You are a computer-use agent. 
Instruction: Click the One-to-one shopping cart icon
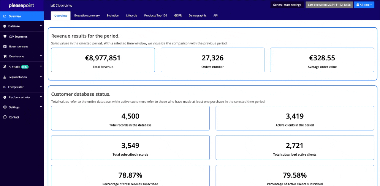click(x=5, y=56)
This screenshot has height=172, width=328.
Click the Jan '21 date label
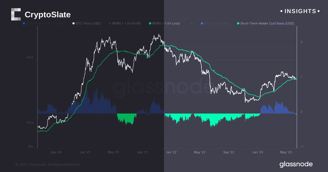coord(85,152)
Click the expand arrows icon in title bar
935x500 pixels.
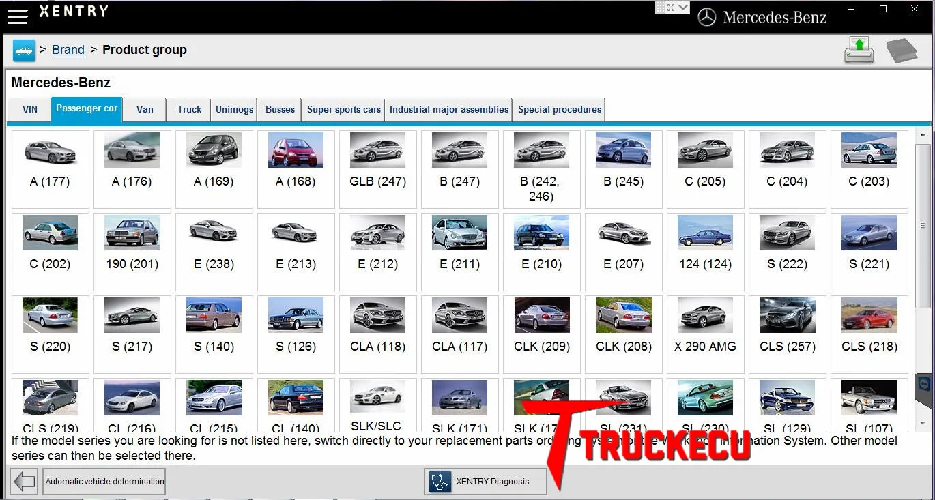pos(671,7)
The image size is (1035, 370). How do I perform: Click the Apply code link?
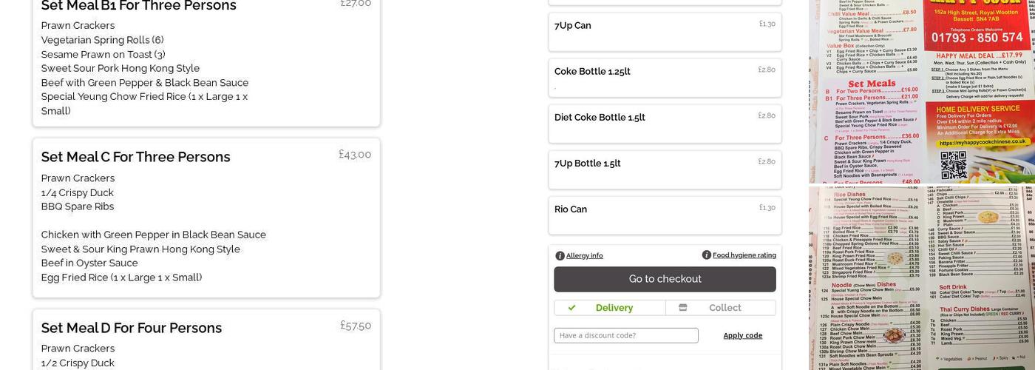click(742, 335)
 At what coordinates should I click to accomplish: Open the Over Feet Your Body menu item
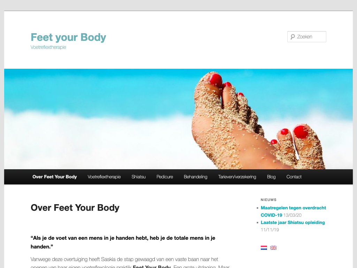(55, 177)
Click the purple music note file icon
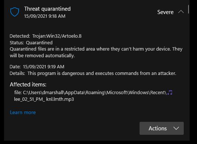Image resolution: width=197 pixels, height=144 pixels. [170, 93]
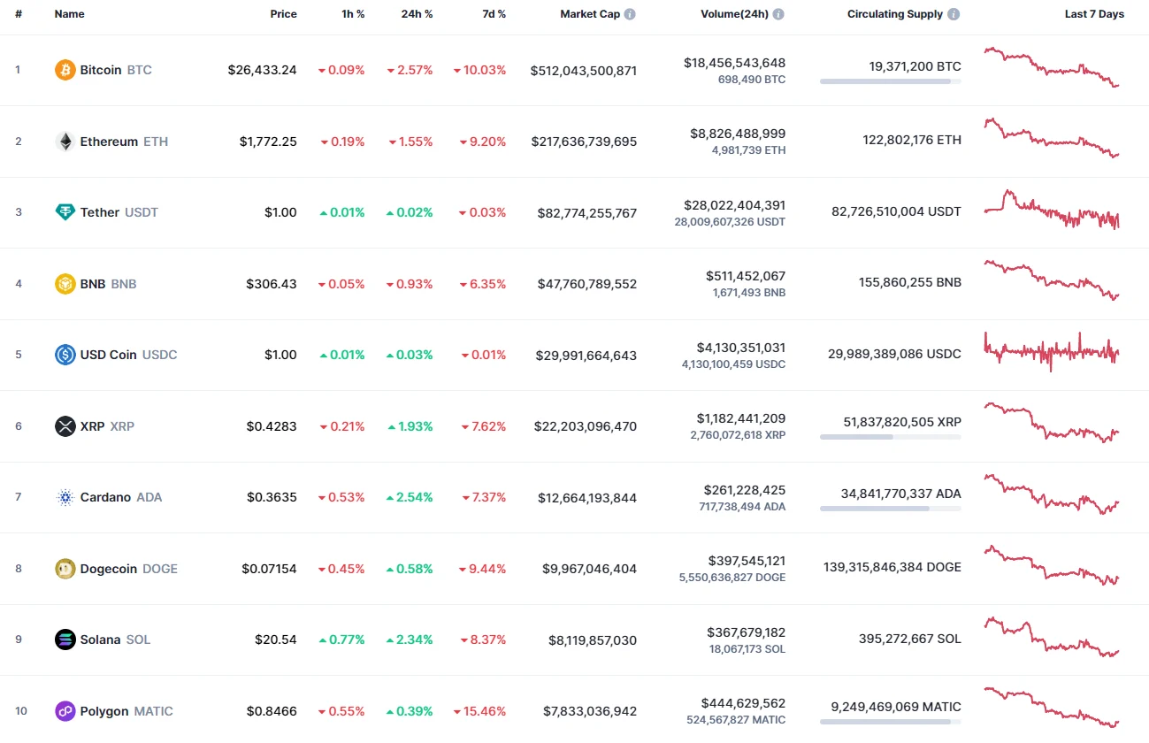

> _What is needed_
Print every line of the listing exactly, please, and leave the images out.

> _Response for this exercise_
You are a computer-use agent. 
Instruction: Click the One-to-one shopping cart icon
click(x=5, y=56)
This screenshot has height=172, width=328.
Click the Jan '21 date label
coord(85,152)
Click the expand arrows icon in title bar
935x500 pixels.
pos(671,7)
The image size is (1035, 370). How do I perform: Click the Apply code link?
click(742, 335)
 At what coordinates should I click to accomplish: Open the Over Feet Your Body menu item
(55, 177)
Click the purple music note file icon
Image resolution: width=197 pixels, height=144 pixels. [170, 93]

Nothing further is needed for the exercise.